The Ecumenical Bishops Forum and the Redemptorist missionaries also demanded an independent probe and urged authorities to hold accountable the officials who ordered the policemen to open fire at the protesters.

 

Debate over aid

The government, caught on the defensive, betrayed its priorities by dodging the issue of why aid was being withheld and why it has slashed 2 billion pesos off the agriculture department's request for El Nino mitigation funds.

Instead, top government officials demanded to know who had fed the farmers during their mass action and slammed aid coming in for besieged protesters, warning of its diversion to communist rebels.

The government's response is a throwback to events more than two decades ago on another Philippine island in the throes of civil unrest.

"A hungry stomach knows no color," said the late Bishop Antonio Fortich of Negros in 1989. Negros island is the Philippines' sugar capital and is dubbed a "social volcano" where luxury vehicles of plantation owners crowd the streets while those who toiled for the prized crop watch their children die from malnutrition.

In the rebellious southern districts of the island, the late President Corazon Aquino's military had launched Operation Thunderbolt, a massive program to deny communist rebels its mass base. 

Troops herded communities into schools, depriving them of their already meager livelihood. When congested conditions fueled a measles epidemic, the military blocked doctors from reaching the area, leading to the deaths of dozens of already frail children. 

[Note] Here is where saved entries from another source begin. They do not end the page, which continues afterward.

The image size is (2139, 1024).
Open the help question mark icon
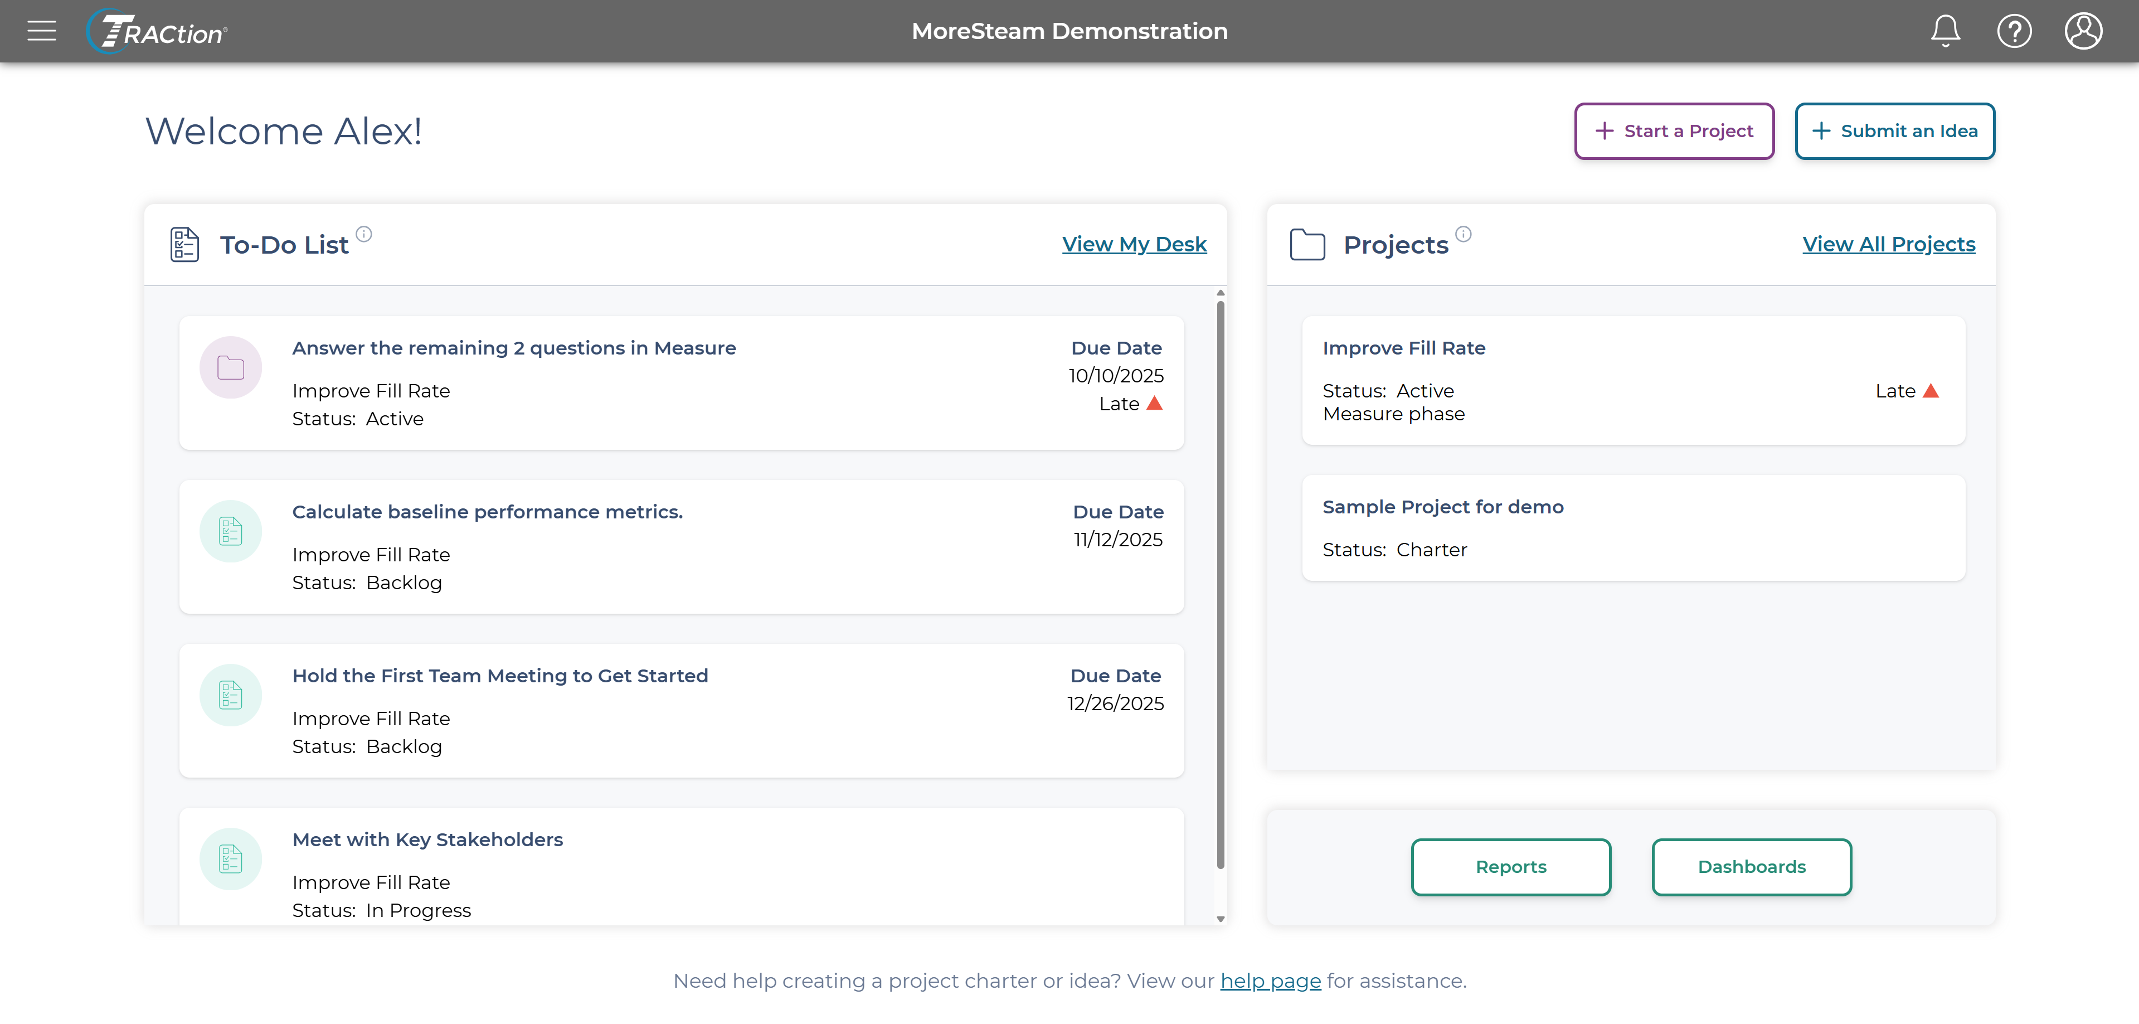point(2014,32)
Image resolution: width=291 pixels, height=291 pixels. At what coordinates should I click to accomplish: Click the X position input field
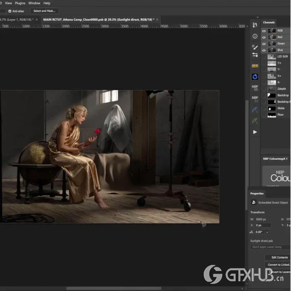pyautogui.click(x=262, y=225)
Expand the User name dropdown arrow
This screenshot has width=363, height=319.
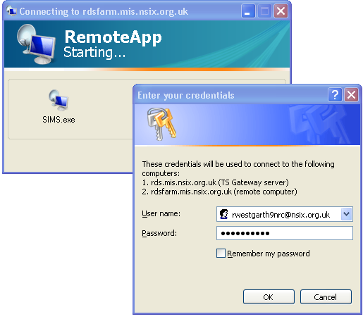(x=347, y=214)
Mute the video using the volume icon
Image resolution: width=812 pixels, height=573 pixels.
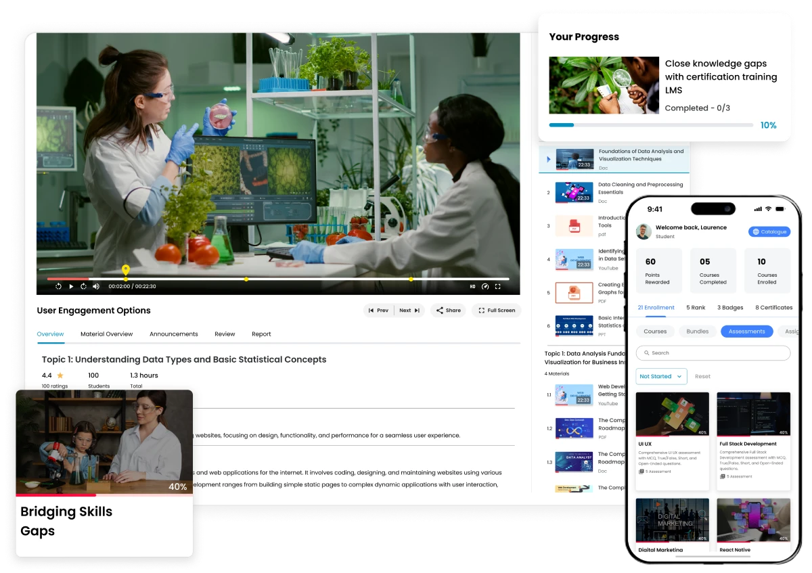96,287
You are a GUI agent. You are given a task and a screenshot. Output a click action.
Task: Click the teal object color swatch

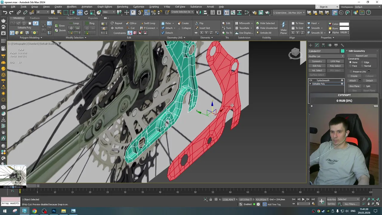click(342, 51)
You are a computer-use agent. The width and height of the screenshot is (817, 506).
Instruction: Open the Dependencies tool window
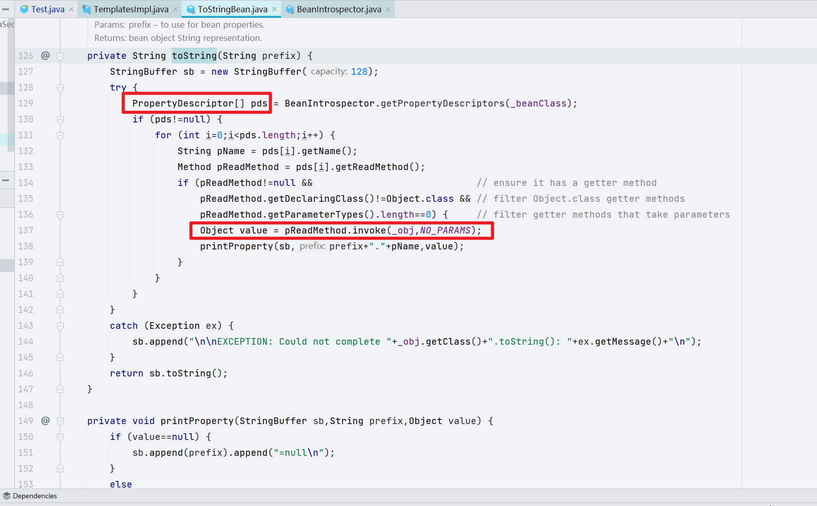(34, 496)
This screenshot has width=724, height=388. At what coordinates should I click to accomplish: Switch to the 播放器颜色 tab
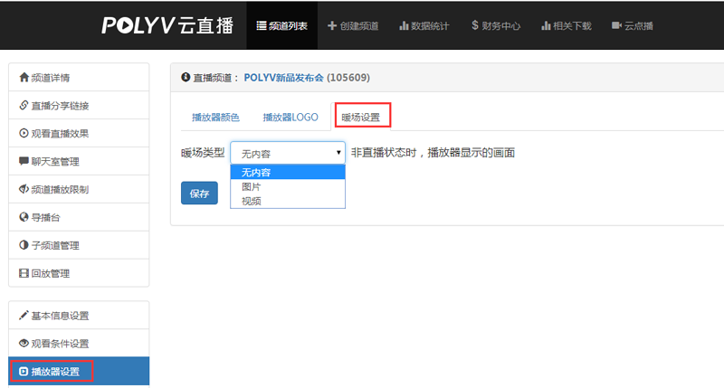pyautogui.click(x=215, y=118)
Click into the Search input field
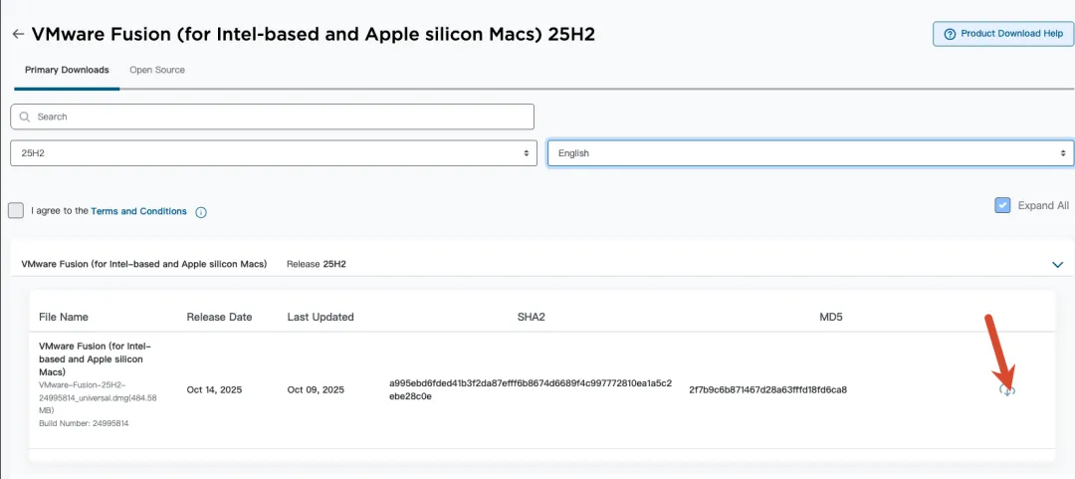1075x479 pixels. tap(279, 117)
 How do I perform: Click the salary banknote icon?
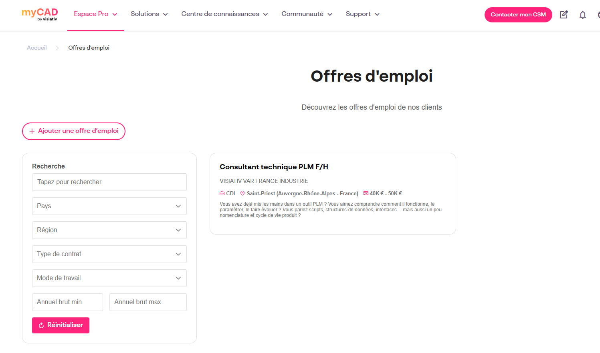[366, 193]
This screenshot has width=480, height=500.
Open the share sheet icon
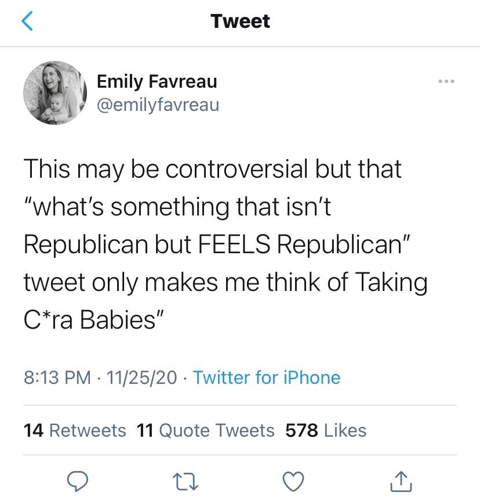click(402, 481)
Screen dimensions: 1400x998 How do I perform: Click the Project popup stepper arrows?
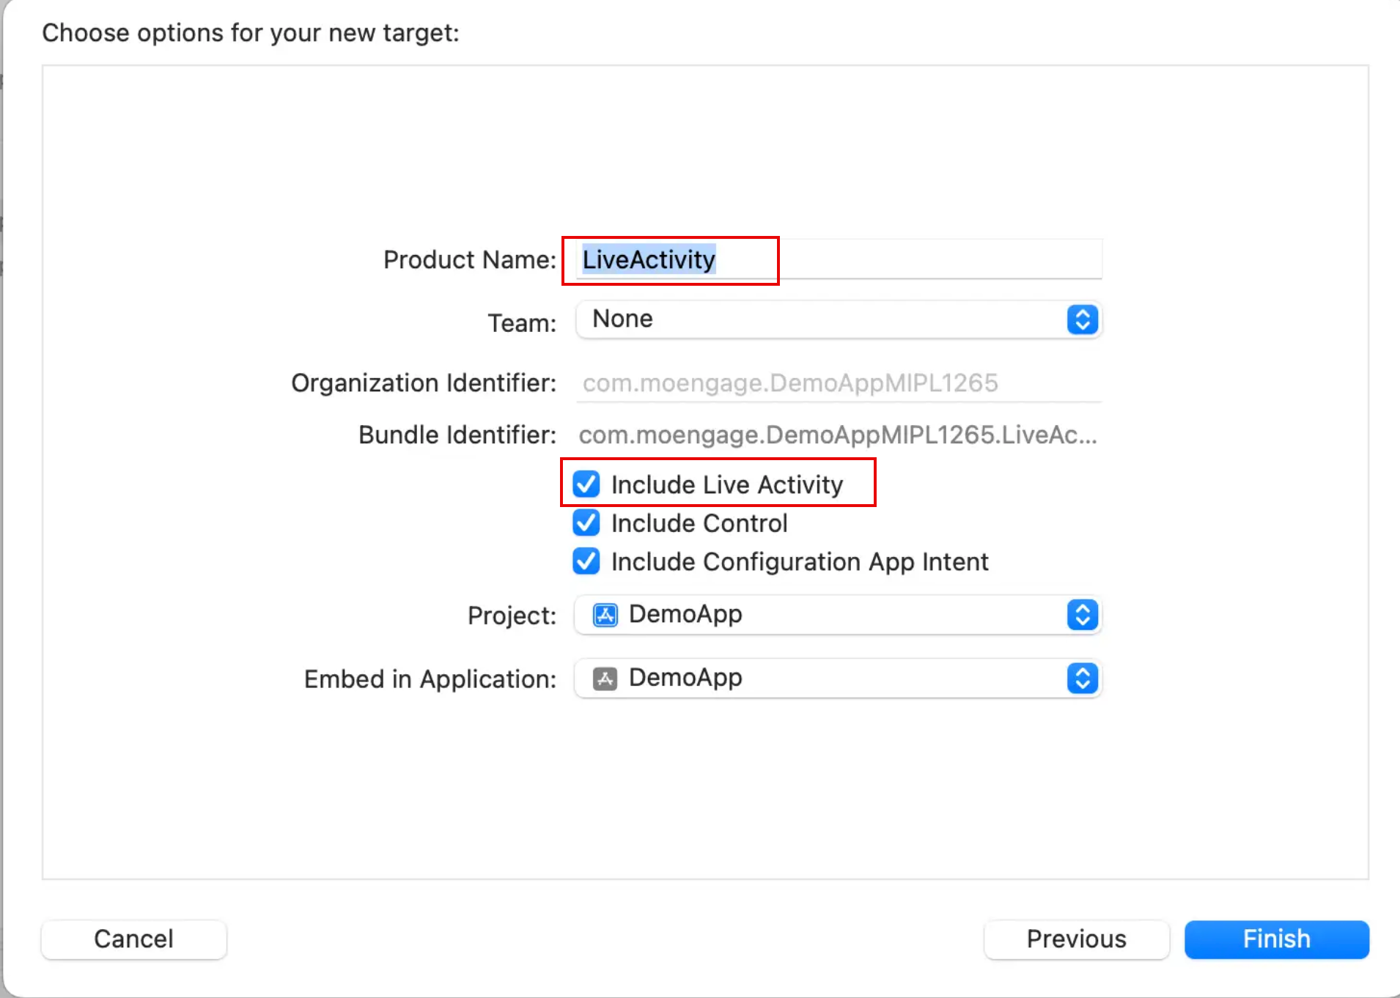point(1082,615)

Soldiers also barred church food missions to refugees, claiming supplies were being diverted to communist rebels.

Bishop Fortich had to lead a church delegation, and delivered a sermon that made headlines around the world.

Aquino's son now heads a nation touted for its glowing growth figures and growing income disparity between the few rich families and the rest of the country.

Then and now, demands for food and justice are met with bullets. Then and now, solidarity with the poor remains dangerous work.

The only bright spot in this sordid episode is that, then and now, many Filipinos of various faiths and political persuasions do believe that compassion knows no color.

Inday Espina-Varona is editor and opinion writer for various publications in Manila.